Abstract 120TiP
Background
Neoadjuvant chemoradiotherapy (CRT) is the standard treatment for locally advanced rectal cancer (LARC) as it effectively lowers the risk of local recurrence. However, the risk of distant metastasis remains comparatively high. Several clinical trials have suggested that the combination of short-course radiotherapy (SCRT) and PD-(L)1 inhibitor is likely to improve tumor response and prognosis. Cadonilimab (AK104), a novel bispecific antibody simultaneously targeting PD-1 and CTLA-4, is designed to boost anti-tumor activity with improved safety profile.Thus, Cadonilimab, to SCRT combined with chemotherapy might further increase the clinical beneft and prognosis for LARC patients.
Trial design
This phase II, single-center, single-arm clinical trial aims to evaluated the efficacy and safety of preoperative SCRT combined with CAPEOX (capecitabine and oxaliplatin) and cadonilimab in the treatment of LARC. Patients with histologically confirmed T3-4/N+M0 rectal adenocarcinoma will be enrolled.
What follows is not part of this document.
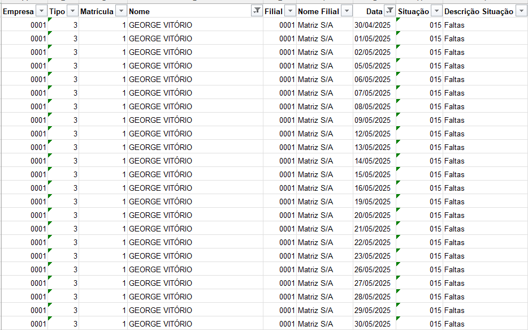Expand the Descrição Situação filter dropdown
Image resolution: width=528 pixels, height=330 pixels.
click(521, 11)
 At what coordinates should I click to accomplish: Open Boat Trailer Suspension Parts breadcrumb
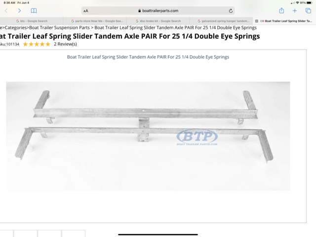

Other key eligibility criteria include: 18-70 years old, ECOG PS 0-1, treatment-naive and normal organ function. Patients (pts) receives 1 cycle of CAPEOX plus AK104 (10mg/kg iv, d1, q3w) followed by SCRT (25 Gy with daily fractions of 5 Gy, administered at d8-12 ) and 2 cycles of CAPEOX plus AK104 (10mg/kg iv, d1, q3w). Total mesorectal excision(TME) is performed 2 weeks after the last cycle of neoadjuvant treatment. After surgery, pts receive 5 cycles of adjuvant CAPEOX treatment. The primary endpoint is pathological complete response (pCR) rate.The secondary endpoints include major pathologic response rate (MPR), R0 resection rate, 1 and 3-year DFS rate, 1 and 3-year OS rate and safety. A Simon two-stage design was used. If 6 or more of the 15 patients achieved pCR in the first stage, another 22 pts would be accrued to the second stage. Tumor tissues and blood samples are collected for further exploration. As of June 2024, 10 patients have been enrolled. Clinical trial identification ChiCTR2300075658.
Clinical trial identification
Legal entity responsible for the study
Chuangqi Chen.
Funding
Akeso Biopharma Co., Ltd.
Disclosure
All authors have declared no conflicts of interest.